[Date Prev][Date Next][Thread Prev][Thread Next][Date Index][Thread Index]

20010406: LDM Stability



>From: Richard Clark <address@hidden>
>Organization: Millersville University of Pennsylvania
>Keywords: 200104061426.f36EQ0L12638 LDM stability

Rich,

Tom here.  I will jump in and let Chiz and/or Anne back fill comments if
necessary.

>We too often have to restart our LDM, maybe about once per week according to
>Eric Horst (always, it seems over the weekend or when some interesting
>weather is really happening :-( 

This is not typical.

>Yet I remember at the UserComm meeting
>talking about Rutger's LDM and the tech didn't even know where it was or
>what version it had, implying that it also did not go down very often.

Right.

>I also recall Clint Rowe talking about how easy it is to maintain his LDM. Can
>you share your persepectives on this? Is the LDM really robust and could it
>be our LDM server that hiccups?

The LDM _is_ robust.  A couple of good examples of its stability are
motherlode.ucar.edu, and shemp.unidata.ucar.edu.  You should already be
familiar with motherlode since it is the backbone of the IDD at UCAR.
Shemp is a Solaris x86 box that has at times received ALL data feeds
(including CONDUIT) and run almost all, if not all, of the decoders that
we support.  Neither of these machines experiences problems with the
LDM.  A quick 'uptime' on motherlode shows that it has been running for
43 days and the LDM has only been stopped/restarted to allow additional
sites to feed.

Of course there is always the possibility that your LDM is "hiccuping",
and there is at least one other site that has similar problems (CCNY),
but without knowing the specifics about what is really going on, we can't
really comment about the code/installation/configuration of your LDM.
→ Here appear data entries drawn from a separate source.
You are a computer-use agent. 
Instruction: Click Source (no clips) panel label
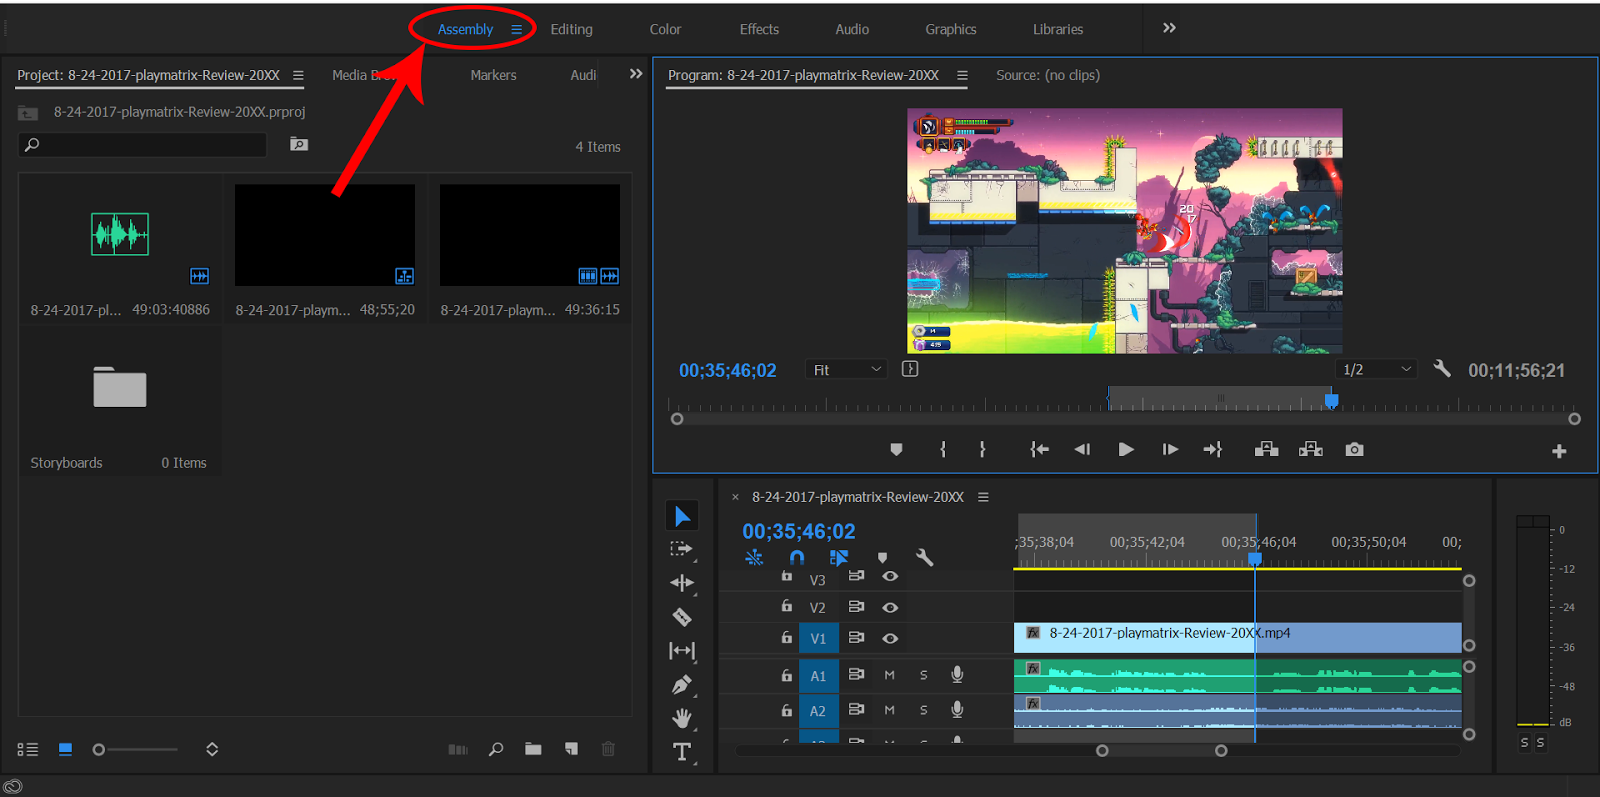tap(1047, 75)
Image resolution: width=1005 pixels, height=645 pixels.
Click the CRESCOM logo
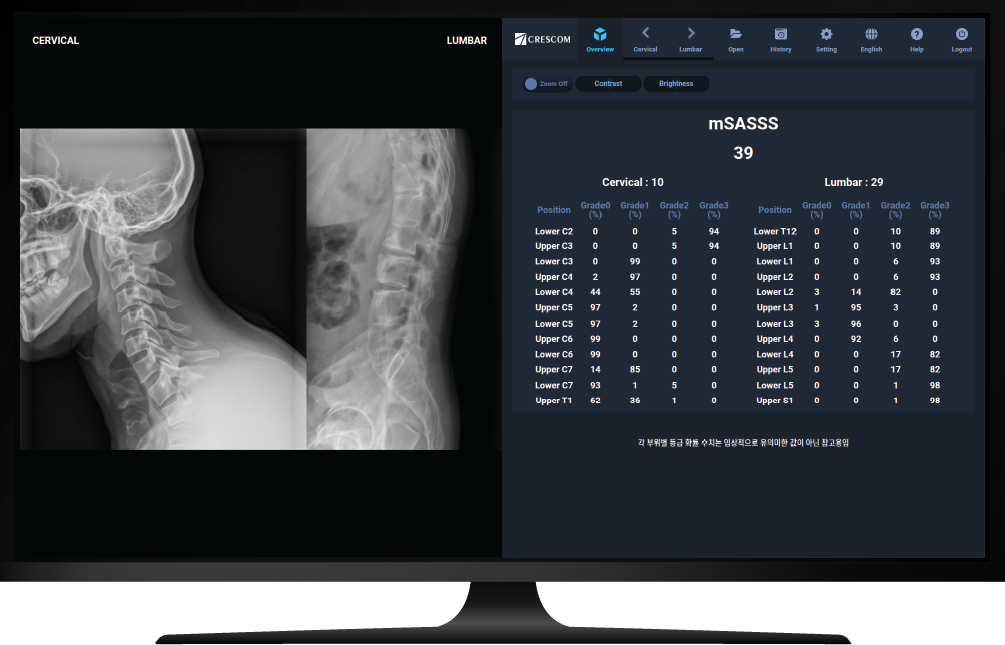click(x=541, y=39)
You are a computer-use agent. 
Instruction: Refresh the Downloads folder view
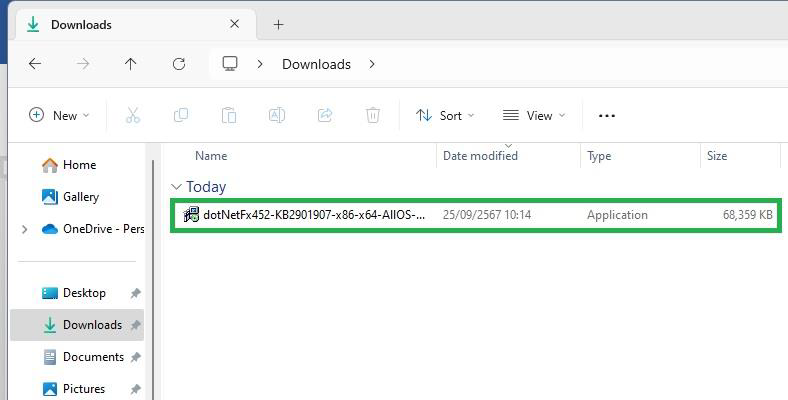pos(179,64)

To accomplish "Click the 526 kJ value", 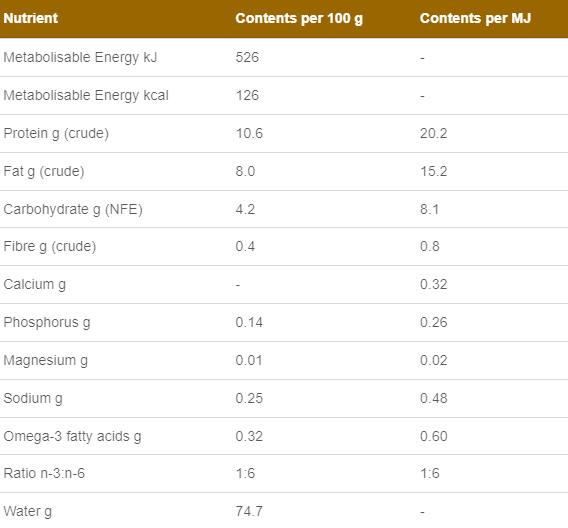I will click(x=247, y=57).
>Or do you see other problems elsewhere
>indicating that our situation is more the typical.

Your situation is _not_ the more typical.  I would say that it is in the
minority in terms of smooth running.  For interest, I jumped on the machine
running the LDM at UNCA and did an uptime.  It has also been running for
a long time, 46 days in this case).

>Could this be a
>bandwidth-related problem? I'd just like to get your thoughts on the matter.
>We shouldn't have to worry as much as we do about interruptions to the data
>flow.

We need more information about what is seen when it stops.  Are there
error messages in the log file (and/or system log file)?  Please forgive
me if this kind of information is well known to Chiz (or Anne).  I just
wanted to get a response back to you today.

Musing...  any chance your machine was hacked into again?

>Thanks

Again, I will let Chiz and/or Anne chime in with additional comments as
needed.

Tom